Stored records
"""

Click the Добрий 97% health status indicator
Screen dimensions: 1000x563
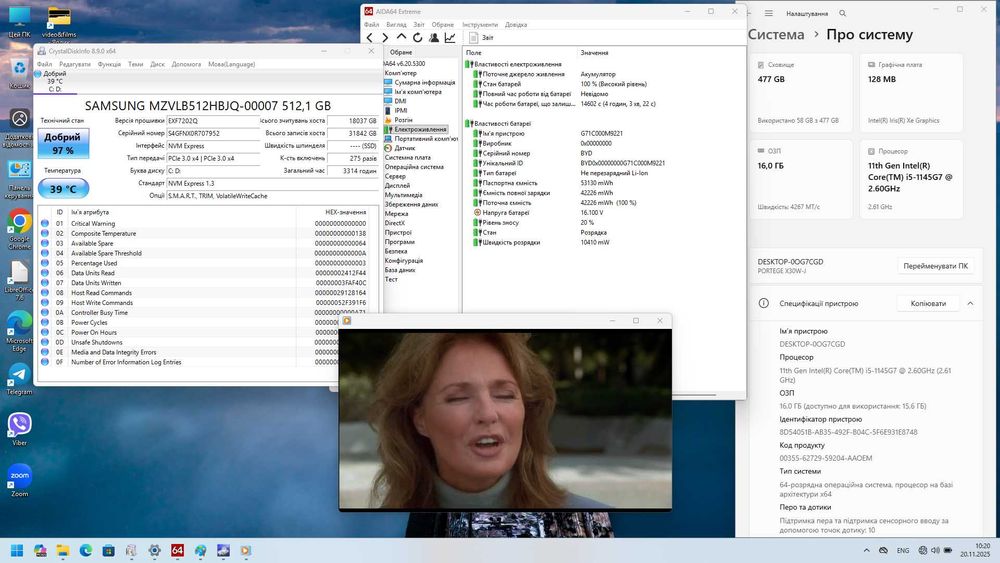pos(63,143)
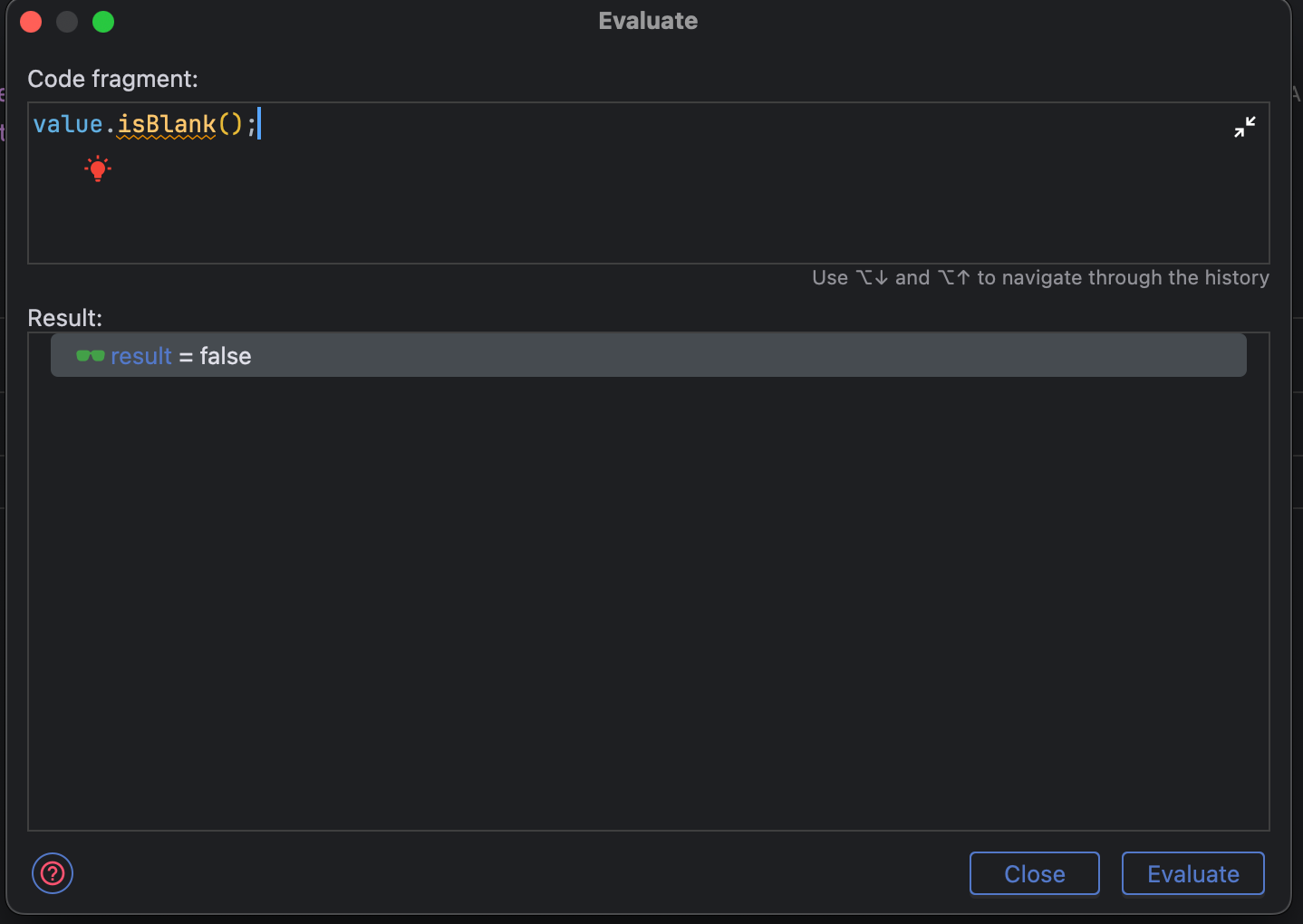Click the Result label
1303x924 pixels.
(x=65, y=318)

"""

> [AIM OF THE EXERCISE] The entries above need to be repeated in full, word for word. Skip the images.

> [COMPLETED EXERCISE]
Click the Добрий 97% health status indicator
Screen dimensions: 1000x563
pos(63,143)
Click the Result label
1303x924 pixels.
(x=65, y=318)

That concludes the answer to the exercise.